The company was established in 2006 as a subsidiary of Rinat Akhmetov’s SCM Group and today controls more than 50% of the iron ore market, 46% of the baking coal market, and 40% of the metal products market in Ukraine. In 2021, the company topped Forbes‘ ranking of Ukraine’s largest private companies.
Since Metinvest Group and Rinat Akhmetov started the Saving Lives humanitarian initiative, its primary goal has been to help Ukrainian civilians overcome the hardship, pain, and the consequences of the war by involving partners and Metinvest’s businesses.
From the outbreak of war in February 2022, a number of Metinvest employees have found themselves at the forefront of resistance near the front lines, many in cities such as Mariupol and Avdiivka, which have been heavily damaged or destroyed due to Russian aggression. The group’s mission is to help those affected the worst.
Assisting Ukrainian Civilians
Metinvest says that the Saving Lives initiative will currently work on physically and psychologically helping civilians in regions where Metinvest’s businesses are located, with an emphasis on veterans, members of their families, women, and children.
The first focus of the initiative was a project that helped provide prosthetic limbs to war veterans. The second is the Unbreakable Mum project, which will concentrate on the mental well-being of group employees, their children, and connected civilians.
The project participants will be enrolled in a daily program divided into hourlong individual and group sessions involving psychotherapists, art therapy, and body therapy.

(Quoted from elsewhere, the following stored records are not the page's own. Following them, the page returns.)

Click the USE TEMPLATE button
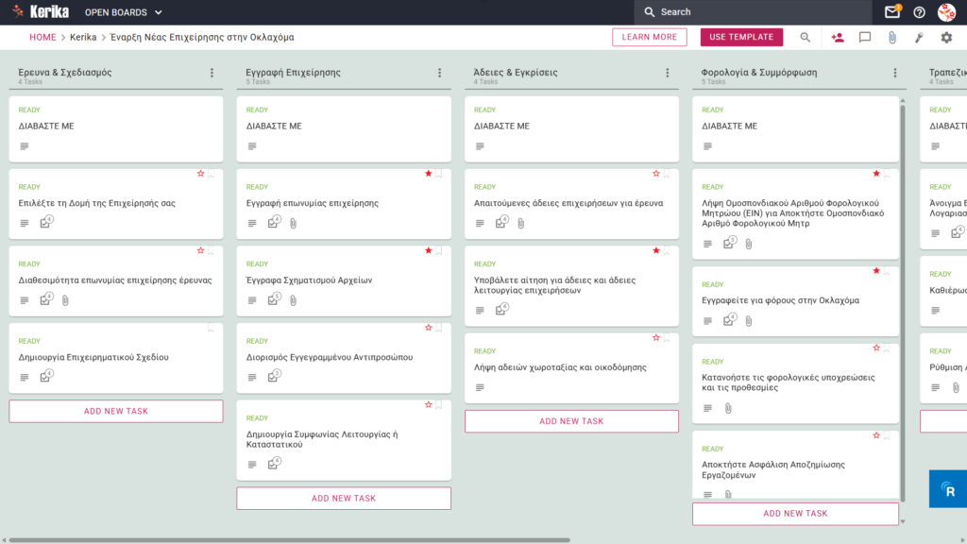The image size is (967, 544). pos(741,37)

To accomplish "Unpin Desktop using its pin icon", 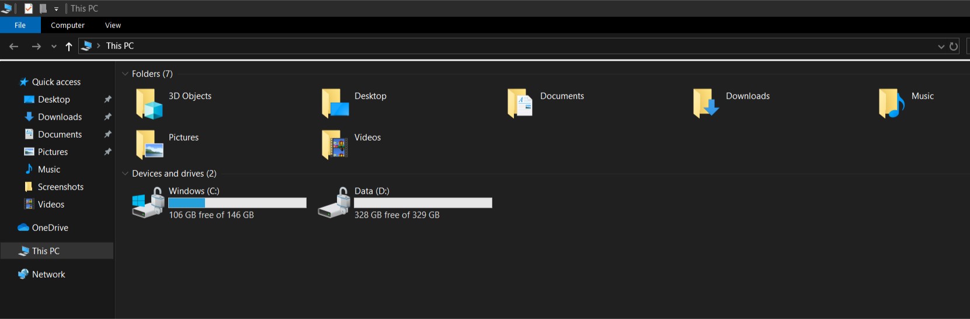I will [x=107, y=100].
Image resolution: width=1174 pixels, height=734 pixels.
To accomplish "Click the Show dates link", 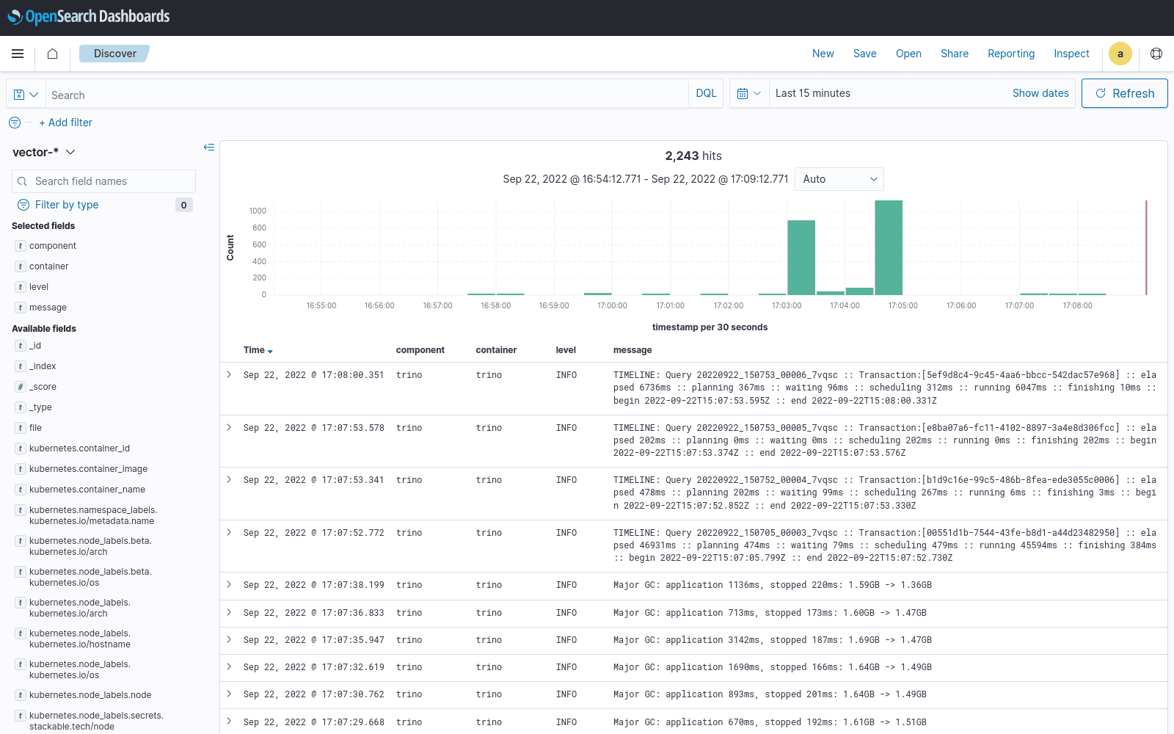I will pyautogui.click(x=1040, y=93).
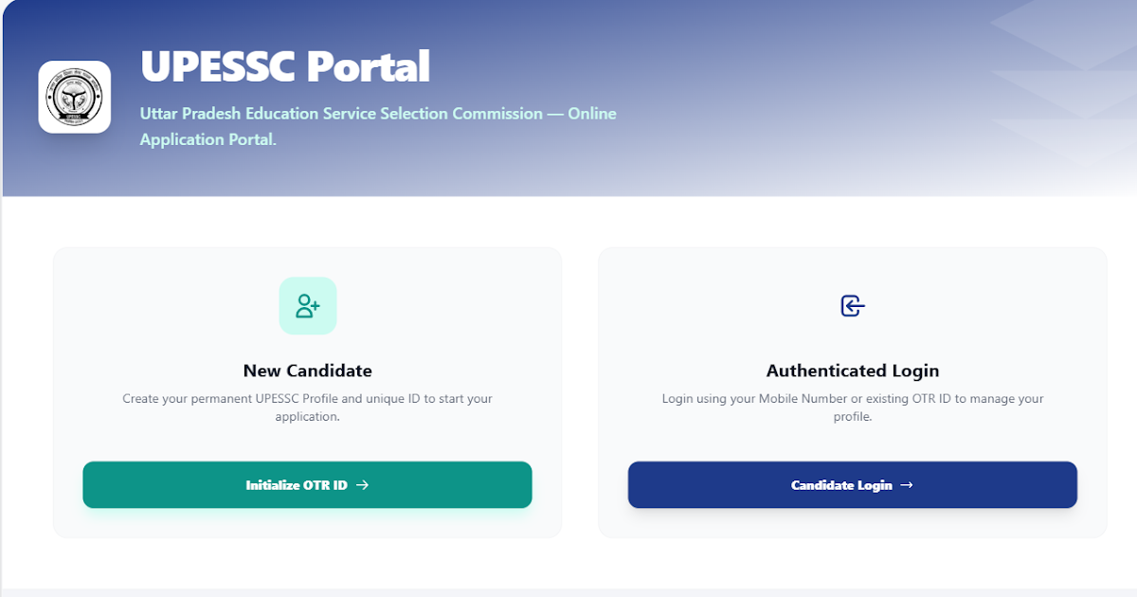The width and height of the screenshot is (1137, 597).
Task: Click the gray strip below the cards
Action: (569, 592)
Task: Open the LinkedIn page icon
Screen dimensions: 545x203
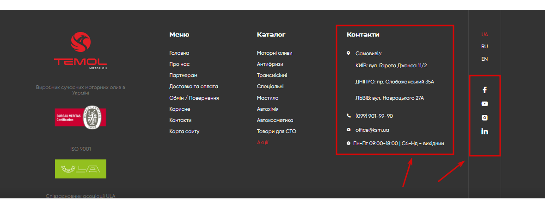Action: (484, 132)
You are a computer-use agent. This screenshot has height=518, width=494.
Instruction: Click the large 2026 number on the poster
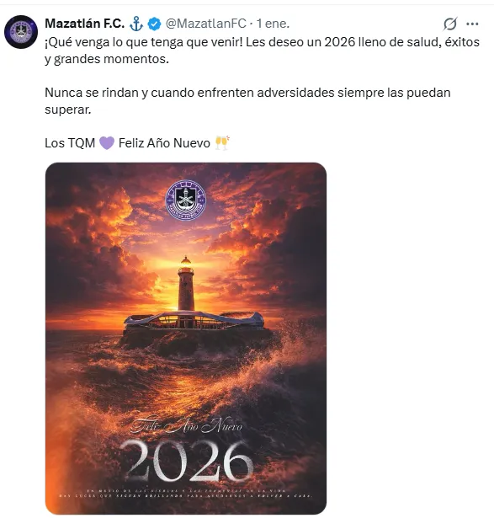point(187,462)
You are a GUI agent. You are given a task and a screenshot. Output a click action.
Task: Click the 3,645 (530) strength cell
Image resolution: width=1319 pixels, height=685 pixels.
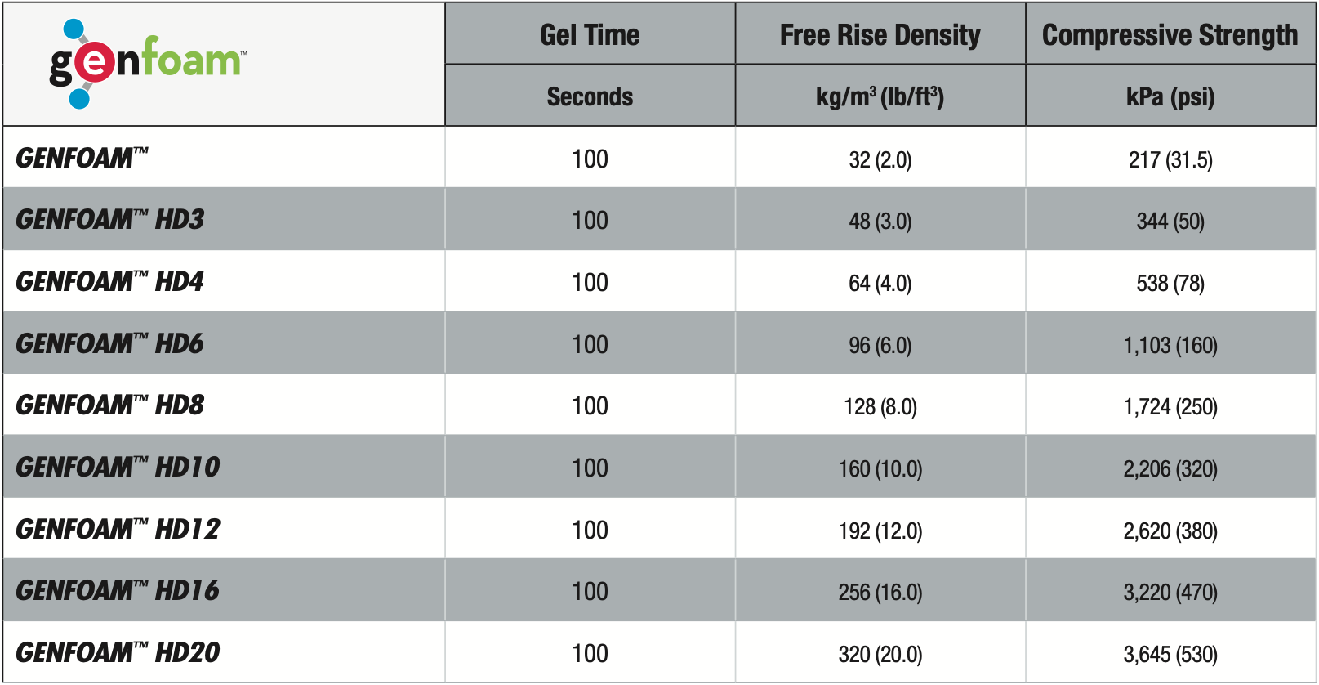click(1170, 654)
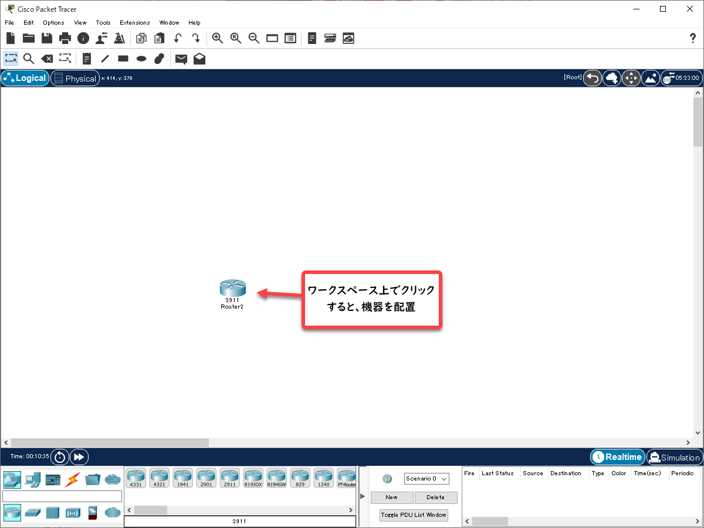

In total, 24 psychologists are involved in the undertaking, which aims to prevent the development of post-traumatic stress disorder and stabilize the psycho-emotional state of participants by processing traumatic experiences, learning self-regulation methods, forming successful coping strategies, developing adaptive skills and self-awareness, creating new social ties, and increasing the social activity of participants.
According to the Masha Foundation, hundreds of applications are being received daily from women in need. Almost 60% of them have suffered through the occupation, and the rest survived blockades or were in terrible conditions in flash point sectors, with around 25% having witnessed violence.
Commenting on the project’s launch, Metinvest CEO Yuriy Ryzhenkov said: “Metinvest is a big family. The war has become a difficult test for our family since the aggressor’s shelling forced a large number of our employees to leave their hometowns. Unfortunately, among our family, there are more than 1,000 employees and their family members who were killed or wounded in the war.
“We have found Masha Efrosinina and her foundation to be an ideal and experienced partner. I hope that Unbreakable Mum is the first of many projects of the Saving Lives humanitarian initiative that will contribute to rehabilitating our employees, their families, and thousands of civilians from Ukrainian regions most affected by the war.”